Most patients with significant chronic obstructive pulmonary disease (COPD) have inspiratory and expiratory muscle weakness. In addition, hyperinflation induces functional weakening of the inspiratory muscles, increased elastic load to breathing, and intrinsic positive end expiratory pressure (PEEPi). Therefore, it was rational to expect that patients with COPD would benefit from specific inspiratory or expiratory muscle training (SIMT, SEMT respectively). However, the functional benefits of SIMT have remained equivocal. In recent years, a number of studies have demonstrated that, when training loads are controlled, SIMT results in important functional benefits. The role of SEMT is still unclear.

Recent findings

Well-controlled SIMT in patients with COPD leads to relief of dyspnea, during both daily activities and during physical activity. This yields increased exercise tolerance, and thus the capacity to walk, improving health related quality of life. We argue that there is now evidence that SIMT is an important addition to pulmonary rehabilitation programs for patients with COPD. Although two recent studies have shown that SEMT also provides a beneficial effect in patients with COPD, this does not appear to be supplementary to the effect to SIMT.

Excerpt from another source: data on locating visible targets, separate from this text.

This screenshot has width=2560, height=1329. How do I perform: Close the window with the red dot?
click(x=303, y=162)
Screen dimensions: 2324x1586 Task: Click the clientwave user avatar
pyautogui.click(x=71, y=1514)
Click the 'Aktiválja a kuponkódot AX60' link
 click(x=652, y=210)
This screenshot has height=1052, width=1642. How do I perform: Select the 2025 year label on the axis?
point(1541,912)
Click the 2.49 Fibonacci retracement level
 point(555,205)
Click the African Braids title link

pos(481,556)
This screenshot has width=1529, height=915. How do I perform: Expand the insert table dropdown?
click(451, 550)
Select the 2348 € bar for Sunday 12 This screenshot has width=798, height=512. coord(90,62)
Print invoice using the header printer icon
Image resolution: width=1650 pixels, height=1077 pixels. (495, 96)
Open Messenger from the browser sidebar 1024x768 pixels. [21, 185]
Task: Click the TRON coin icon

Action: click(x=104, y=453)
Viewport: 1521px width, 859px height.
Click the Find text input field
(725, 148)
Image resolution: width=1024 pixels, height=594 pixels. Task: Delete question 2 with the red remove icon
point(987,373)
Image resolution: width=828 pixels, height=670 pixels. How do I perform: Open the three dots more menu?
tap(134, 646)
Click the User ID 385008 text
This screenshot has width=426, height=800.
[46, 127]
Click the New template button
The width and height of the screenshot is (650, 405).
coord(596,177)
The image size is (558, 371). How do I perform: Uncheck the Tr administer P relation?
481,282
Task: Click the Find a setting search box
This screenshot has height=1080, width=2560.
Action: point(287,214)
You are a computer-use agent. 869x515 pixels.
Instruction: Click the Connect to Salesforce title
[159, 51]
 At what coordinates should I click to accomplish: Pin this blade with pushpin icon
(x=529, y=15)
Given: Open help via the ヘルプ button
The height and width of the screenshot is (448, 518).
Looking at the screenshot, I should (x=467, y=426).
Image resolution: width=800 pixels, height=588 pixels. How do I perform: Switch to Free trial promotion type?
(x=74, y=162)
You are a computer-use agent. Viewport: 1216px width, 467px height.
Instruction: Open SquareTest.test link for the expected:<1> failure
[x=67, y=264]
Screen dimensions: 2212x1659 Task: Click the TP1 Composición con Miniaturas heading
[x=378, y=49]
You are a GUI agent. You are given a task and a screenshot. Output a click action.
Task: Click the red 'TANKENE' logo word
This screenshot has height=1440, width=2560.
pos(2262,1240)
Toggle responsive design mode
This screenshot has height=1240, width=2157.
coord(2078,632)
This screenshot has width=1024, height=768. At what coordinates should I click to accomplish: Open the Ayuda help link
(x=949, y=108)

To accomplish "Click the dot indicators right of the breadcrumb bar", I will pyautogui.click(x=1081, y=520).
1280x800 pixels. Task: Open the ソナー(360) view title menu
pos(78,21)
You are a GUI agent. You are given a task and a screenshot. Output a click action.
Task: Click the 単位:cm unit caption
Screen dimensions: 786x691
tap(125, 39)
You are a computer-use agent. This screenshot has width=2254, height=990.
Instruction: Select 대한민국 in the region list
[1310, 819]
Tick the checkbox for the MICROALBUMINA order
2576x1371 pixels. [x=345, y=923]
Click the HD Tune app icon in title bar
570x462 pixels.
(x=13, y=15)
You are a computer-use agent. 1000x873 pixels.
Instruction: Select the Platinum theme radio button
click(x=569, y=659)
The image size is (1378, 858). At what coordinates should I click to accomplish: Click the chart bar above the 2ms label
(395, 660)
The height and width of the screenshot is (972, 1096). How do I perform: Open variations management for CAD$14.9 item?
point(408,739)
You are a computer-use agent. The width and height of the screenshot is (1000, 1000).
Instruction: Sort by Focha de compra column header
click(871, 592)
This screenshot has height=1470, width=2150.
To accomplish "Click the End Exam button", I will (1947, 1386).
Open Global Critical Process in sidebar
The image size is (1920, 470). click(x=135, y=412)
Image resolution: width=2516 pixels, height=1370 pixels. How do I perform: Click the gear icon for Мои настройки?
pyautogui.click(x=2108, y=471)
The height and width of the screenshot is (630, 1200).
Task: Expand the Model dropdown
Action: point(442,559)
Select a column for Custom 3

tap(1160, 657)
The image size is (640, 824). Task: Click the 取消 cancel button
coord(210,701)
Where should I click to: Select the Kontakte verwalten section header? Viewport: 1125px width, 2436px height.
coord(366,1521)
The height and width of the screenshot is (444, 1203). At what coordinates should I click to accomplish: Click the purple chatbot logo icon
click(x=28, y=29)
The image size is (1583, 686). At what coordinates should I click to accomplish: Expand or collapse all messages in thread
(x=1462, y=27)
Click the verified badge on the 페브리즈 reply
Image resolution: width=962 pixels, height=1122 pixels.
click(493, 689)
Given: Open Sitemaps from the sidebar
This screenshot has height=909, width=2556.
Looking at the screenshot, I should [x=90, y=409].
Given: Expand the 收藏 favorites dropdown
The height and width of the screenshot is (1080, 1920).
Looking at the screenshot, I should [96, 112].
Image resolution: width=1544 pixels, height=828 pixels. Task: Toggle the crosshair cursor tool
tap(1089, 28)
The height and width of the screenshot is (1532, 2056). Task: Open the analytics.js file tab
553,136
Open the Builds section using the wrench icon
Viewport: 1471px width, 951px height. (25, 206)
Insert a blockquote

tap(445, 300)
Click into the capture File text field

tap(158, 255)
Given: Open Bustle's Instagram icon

Inspiratory and expiratory muscles can be specifically trained yielding improvements in both strength and endurance. The improvement in inspiratory muscle performance is associated with an improvement in the sensation of dyspnea, exercise tolerance, and quality of life. When the expiratory muscles are specifically trained, a significant increase in exercise performance has also been shown. However, there is probably no additional benefit in combining SEMT with SIMT.